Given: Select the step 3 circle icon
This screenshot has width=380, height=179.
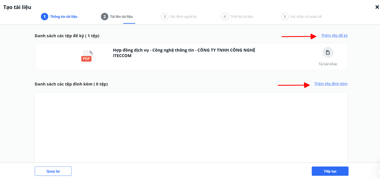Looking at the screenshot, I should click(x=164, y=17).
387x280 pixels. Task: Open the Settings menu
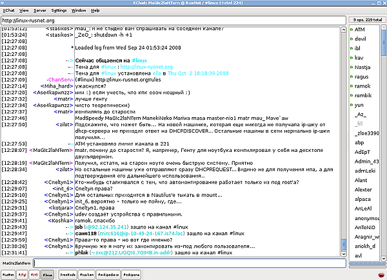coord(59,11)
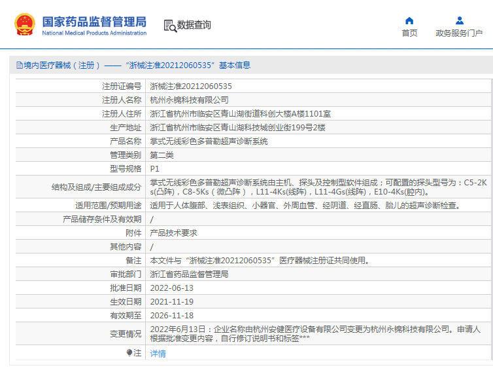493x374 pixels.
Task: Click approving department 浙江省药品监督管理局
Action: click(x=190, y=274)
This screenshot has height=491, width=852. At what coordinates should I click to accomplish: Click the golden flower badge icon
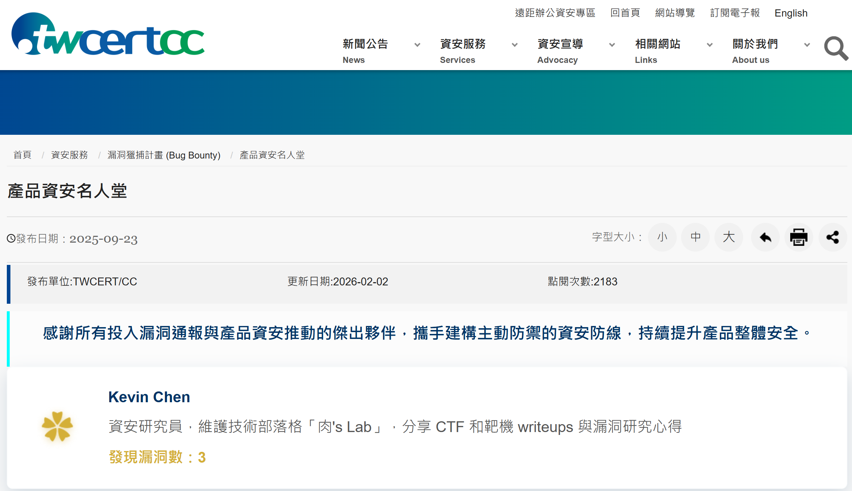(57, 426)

########################################

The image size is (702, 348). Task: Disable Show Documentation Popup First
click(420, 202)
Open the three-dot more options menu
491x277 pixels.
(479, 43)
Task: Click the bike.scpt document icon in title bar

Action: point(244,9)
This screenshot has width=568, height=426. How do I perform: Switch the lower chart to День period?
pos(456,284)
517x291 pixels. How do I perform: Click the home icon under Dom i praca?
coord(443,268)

########################################

● **WHAT TO WORK ON**
Reproduce the data verbatim, from the line containing "The image size" through the line containing "coord(443,268)", inclusive.

● **OUTPUT OF THE TASK**
The image size is (702, 348). Task: Disable Show Documentation Popup First
click(420, 202)
Open the three-dot more options menu
491x277 pixels.
(479, 43)
Task: Click the bike.scpt document icon in title bar

Action: point(244,9)
This screenshot has width=568, height=426. How do I perform: Switch the lower chart to День period?
pos(456,284)
517x291 pixels. How do I perform: Click the home icon under Dom i praca?
coord(443,268)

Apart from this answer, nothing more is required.